• [Problem details]
Leave out the pictures and transcribe the rest of the records exactly.
Start of Block
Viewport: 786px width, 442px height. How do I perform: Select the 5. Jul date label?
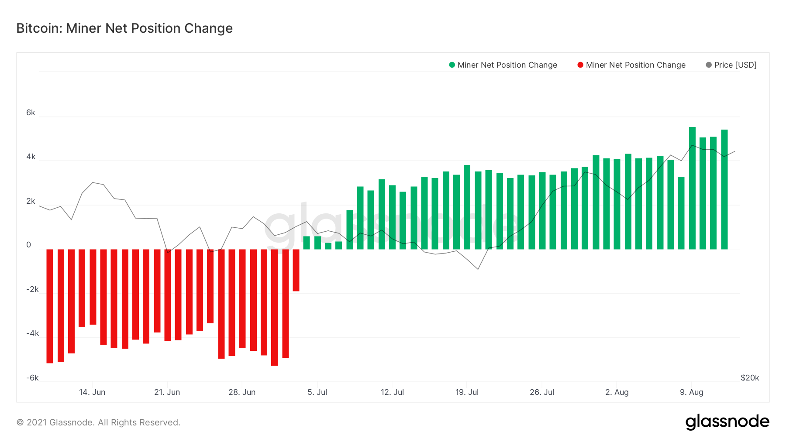[x=317, y=392]
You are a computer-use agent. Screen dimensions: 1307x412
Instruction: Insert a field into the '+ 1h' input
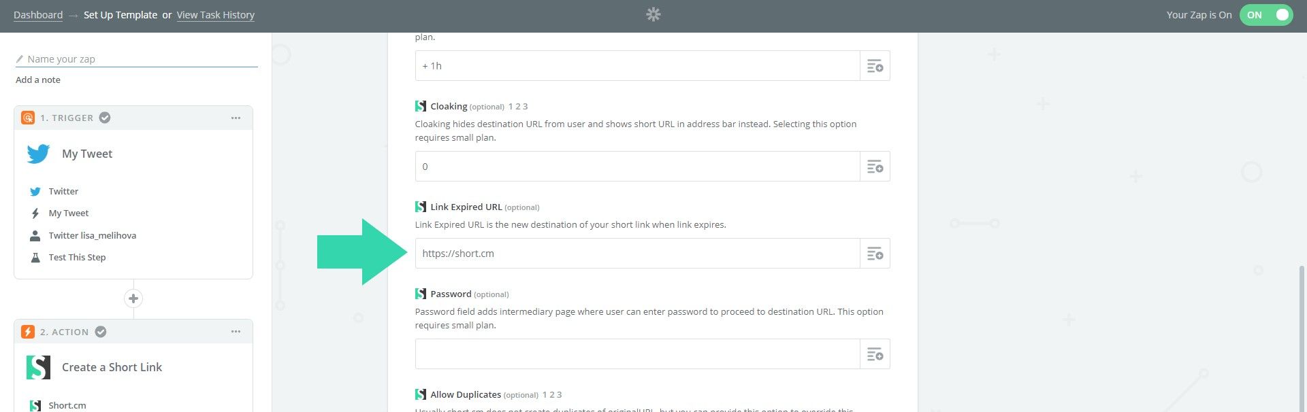[x=875, y=66]
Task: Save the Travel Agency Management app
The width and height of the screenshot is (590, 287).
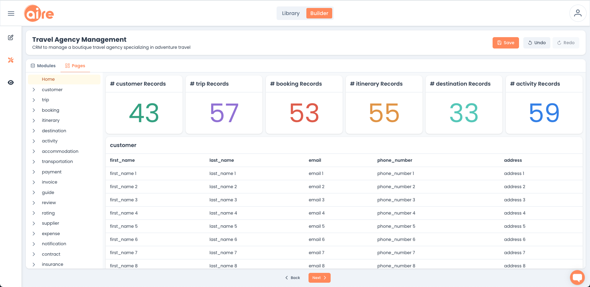Action: point(505,43)
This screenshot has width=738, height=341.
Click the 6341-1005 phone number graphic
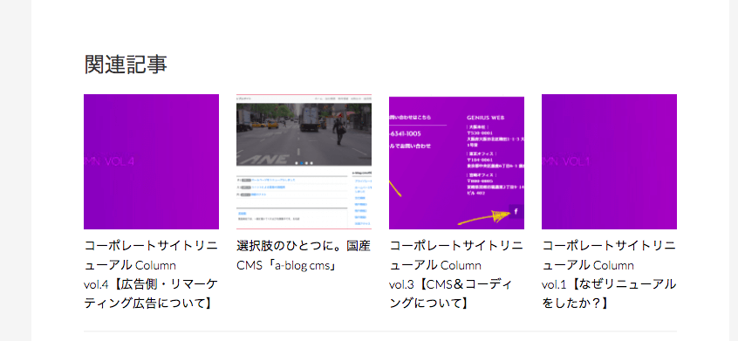[x=406, y=133]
End of Block
• [Finished task]
Viewport: 786px width, 442px height. How do I perform: Select the 5. Jul date label?
[x=317, y=392]
You are a computer-use agent. Screen dimensions: 1307x412
Instruction: Insert a field into the '+ 1h' input
[x=875, y=66]
Task: Save the Travel Agency Management app
The width and height of the screenshot is (590, 287).
Action: point(505,43)
This screenshot has width=738, height=341.
Click the 6341-1005 phone number graphic
[x=406, y=133]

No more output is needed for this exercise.